New Years was quiet and nice. I like sitting home reflecting, then putting on Dick Clark to count down. I always call my mom right at New Years too.
Last night I reflected back on 2009 for a few hours and looked into 2010. After all of that journaling, I found a theme and decided to name 2010 the year of fitness. And because my New Years Resolution last year was such a success, I tweeked it a bit but for 2010 it is to 2 things each month that I have never done and at least one needs to be something fitness related. I'm going cross country skiing in a few weeks so that's one for January! I like this and I'm excited about it.
I've already expanded my comfort zone so much, but I do want to keep doing new things.

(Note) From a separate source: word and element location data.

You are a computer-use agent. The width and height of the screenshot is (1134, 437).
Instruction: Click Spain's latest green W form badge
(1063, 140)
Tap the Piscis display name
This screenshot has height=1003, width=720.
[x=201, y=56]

And 2010 is off to a great start. I'm in the process of moving, just had a great review at work and I'm downsizing and getting rid of lots of crap that has been holding me back. This is all good.
Originally I was supposed to move this weekend but it had to be moved back. Fist, we are getting a pretty bad snow storm this weekend, so tough to move in that. And second, my dad's cousin passed away this week and her services are Sunday and Monday.
That freaked me out. Christina was 58 and had a heart attack. She died in the ambulance on the way to the hospital. Four years ago another of my dad's cousin who was the same age had a stoke. Both died the week between Christmas and New Years. This isn't a trend I want to continue.
When I started to think about Chritina's death, it really started to bother me. It was so sudden, so unexpected. I know she didn't take care of herself. She's gained lots of weigh and drank often. Then I started to think about the people in my life. I don't know what I would do if I lost them and I don't want to find out. I have had some health concerns for 2 people in my life, serious concerns. I didn't know how to say something to them, to tell them that I loved them and I was scared for them and their health.
After Christina died, I knew I had to say something. I sat down and wrote out 2 letters. I tried to be as honest as possible and wrote them both from a place of love and compassion and integrity. I hope that these 2 people, when they receive these letters understand that I wrote them from a place of love with tears in my eyes out of fear that I would lose both of them.
I hope they both use this New Years to turn a page and create a new healthy life for themselves.
I know I want to continue the healthy lifestyle I have created for myself. I think 2010 is going to be a great year. I'm looking forward to all of the possibilities!